We also argue that the Fourth Circuit mistakenly treated statistical disparities (disparate impact) regarding the use of electoral procedures as proof of a discriminatory effect. In fact, a Judicial Watch study found that minority voter turnout has actually increased since the passage of North Carolina’s election integrity bill:

To answer the question of whether there is a discriminatory effect, it is necessary to look at African Americans’ voter participation rates in elections both before and after the challenged provisions of SL 2013-381 went into effect. Statistical evidence of this kind was offered into evidence by [Judicial Watch/AEF] to rebut claims by [NAACP] that enforcement of some of the provisions of SL 2013-381 has a discriminatory effect. That evidence showed, as noted by the Fourth Circuit, that black voter “aggregate turnout increased by 1.8% in the 2014 midterm election as compared to the 2010 midterm election.”

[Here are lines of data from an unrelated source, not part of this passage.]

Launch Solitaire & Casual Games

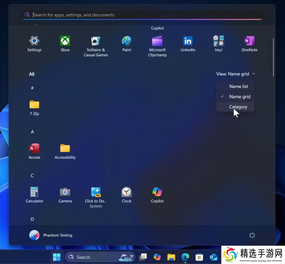point(96,46)
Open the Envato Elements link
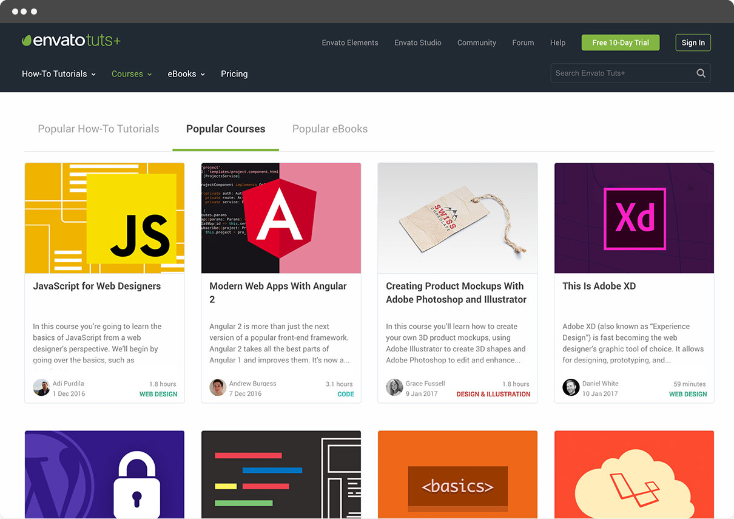 click(x=350, y=42)
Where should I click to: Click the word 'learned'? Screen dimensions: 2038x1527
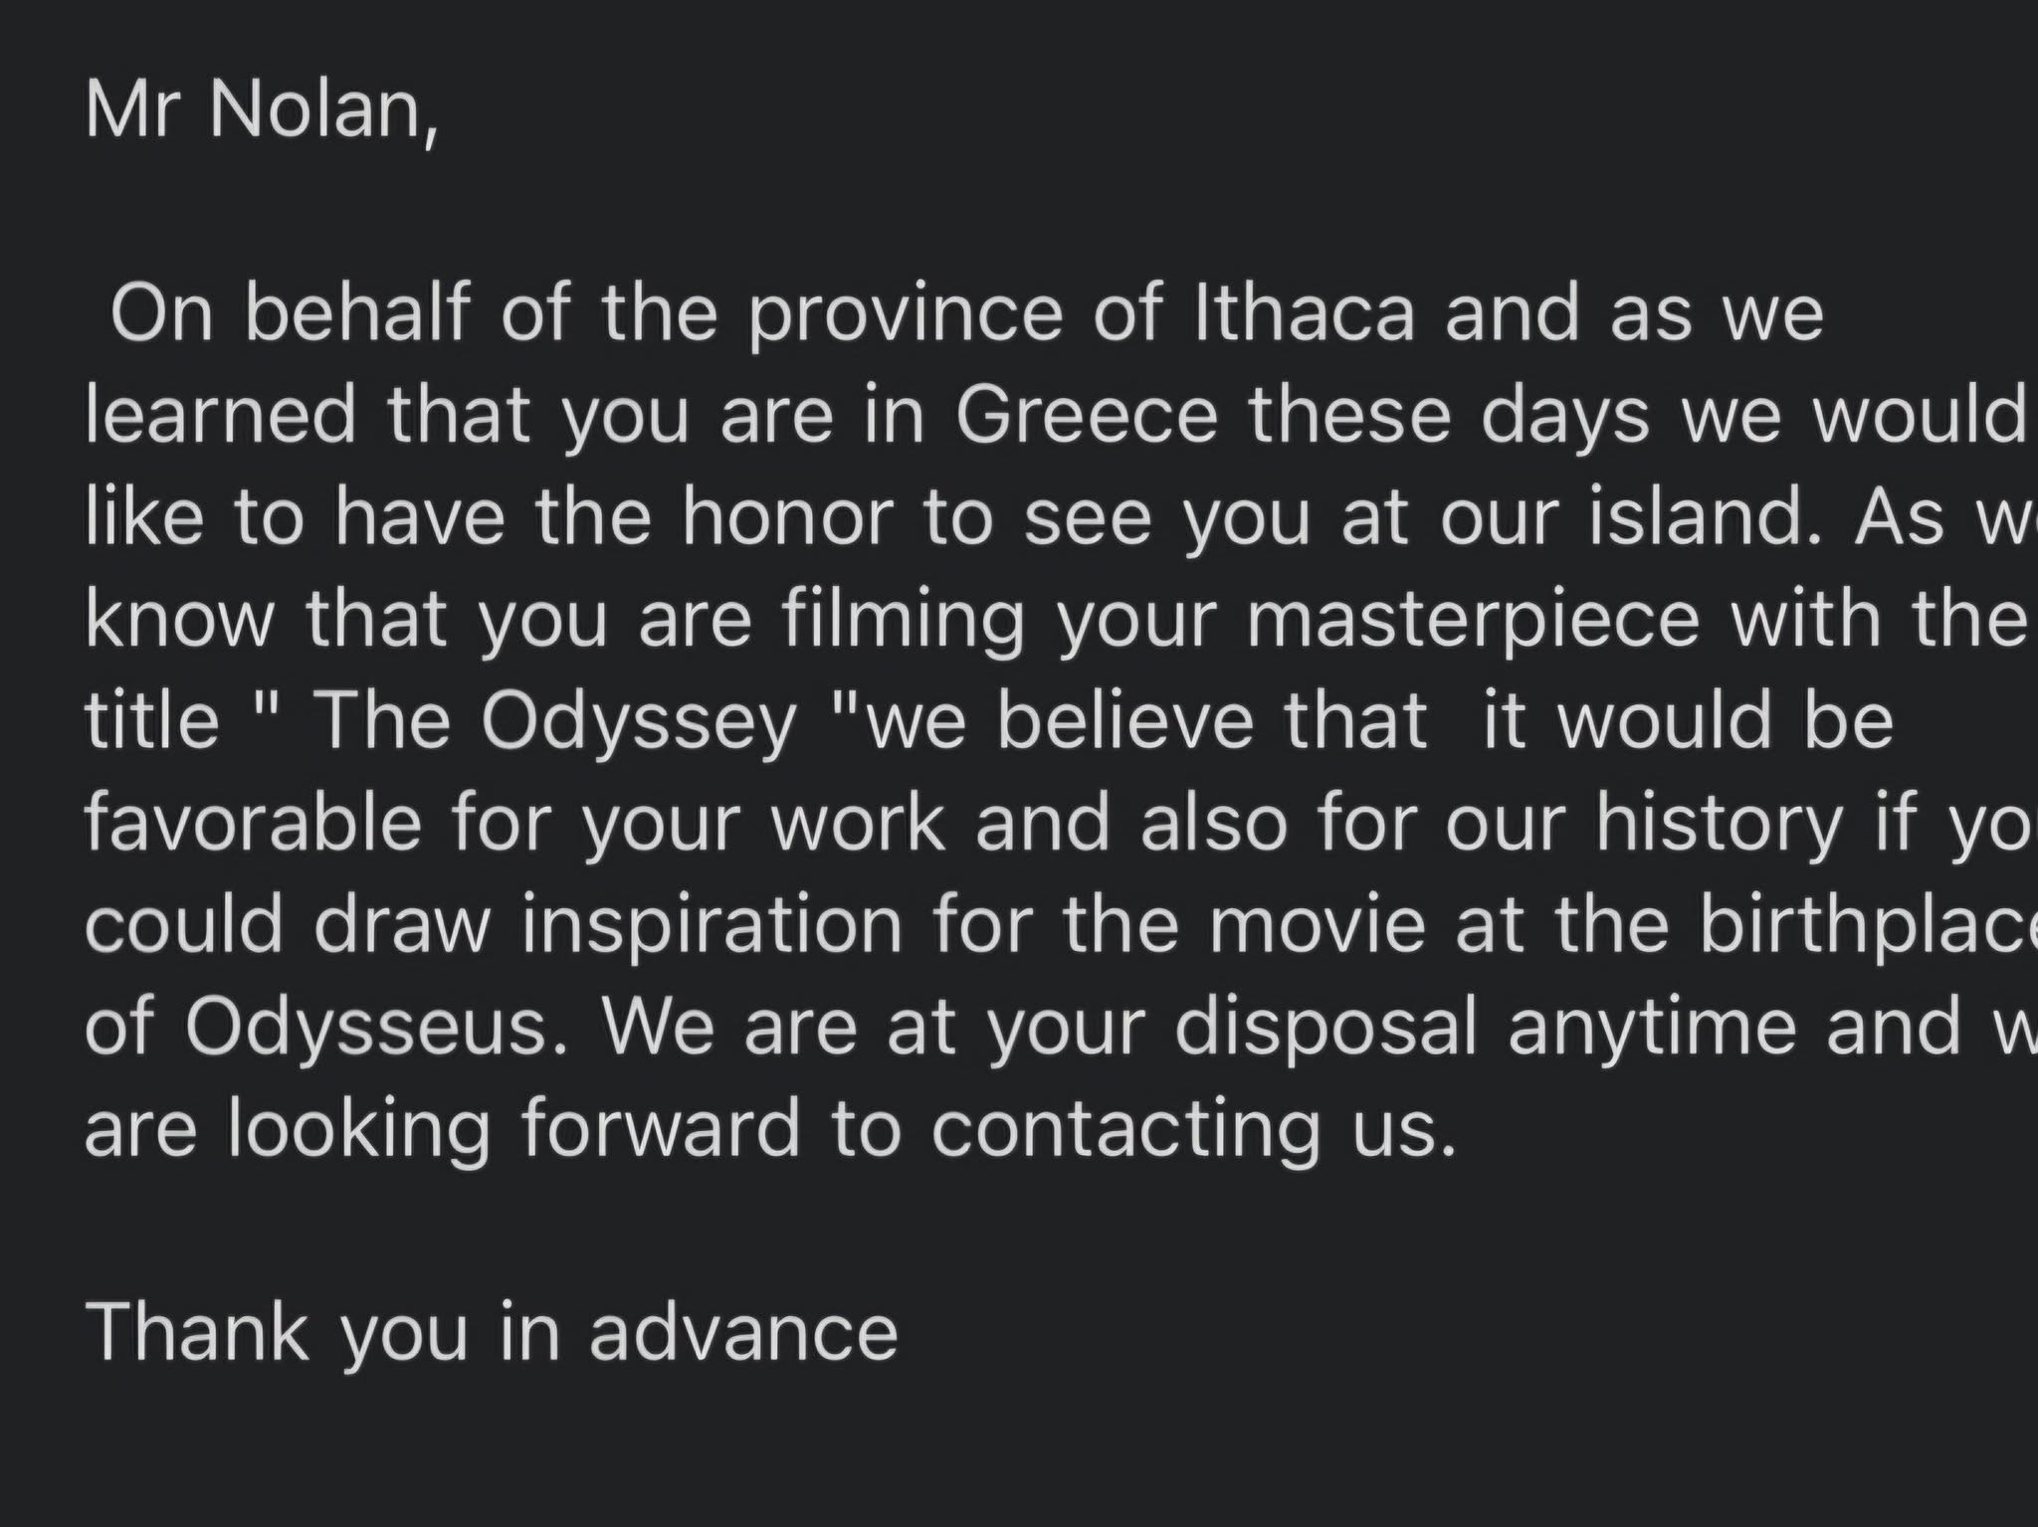pos(221,415)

The amici brief cites additional empirical studies that demonstrate the perverse consequences of the appeals court’s reasoning:

The evidence offered at trial showed that minority turnout and registration actually increased in North Carolina after the implementation of SL 2013-381.6. Indeed, with respect to early voting in particular there is a growing body of evidence suggesting that it is associated with lower turnout. In June 2016, the General Accounting Office (GAO) issued a report online in which it gathered and presented the conclusions of scores of studies concerning a number of different electoral reforms. With regard to early voting, the report states:

  • We reviewed 20 studies from 12 publications, and these studies had varied findings. Seven studies found no statistically significant effect, another 8 studies found that the policy decreased turnout, and 5 studies reported mixed evidence. Reported effects from these studies ranged from a 3.8 percentage point decrease in turnout to a 3.1 percentage point increase.

The GAO observed that one study found some evidence that “early in-person voting decreased turnout among Latinos in states that offered this policy compared to states that did not.” Furthermore, an expert called by Respondents in this case, Barry C. Burden, co-authored a 2014 report reaching the same, “unanticipated” conclusion, namely, that early voting was associated with lower turnout:

  • It seems logical that making voting more convenient . . . will encourage more people to cast ballots. We challenge this notion and show that the most popular reform – early voting – actually decreases turnout when implemented by itself, an unanticipated consequence that has significant implications for policy and for theories of how state governments can influence turnout. This result is counterintuitive, and it certainly runs against the grain of conventional wisdom.

Here is what is really going on: To combat voter ID and election integrity, the Obama Justice Department and their leftist allies slandered North Carolina with a dishonest use of the race card.

Laws that help ensure cleaner elections, including voter ID, protect the integrity of votes of all Americans – black and white; Democrat and Republican.

Since this filing, newly elected North Carolina Democrat Governor Roy Cooper has moved to withdraw North Carolina’s petition to the Supreme Court. In response, the General Assembly for the State of North Carolina has objected to the Governor’s move and has filed a request to be added as a petitioner in order to try to preserve the election integrity measure by keeping the Supreme Court appeal alive.

The Allied Educational Foundation is a charitable and educational foundation dedicated to improving the quality of life through education. In furtherance of that goal, the Foundation has engaged in a number of projects, which include, but are not limited to, educational and health conferences domestically and abroad. AEF partners frequently with us to fight government and judicial corruption and to promote a return to ethics and morality in the nation’s public life.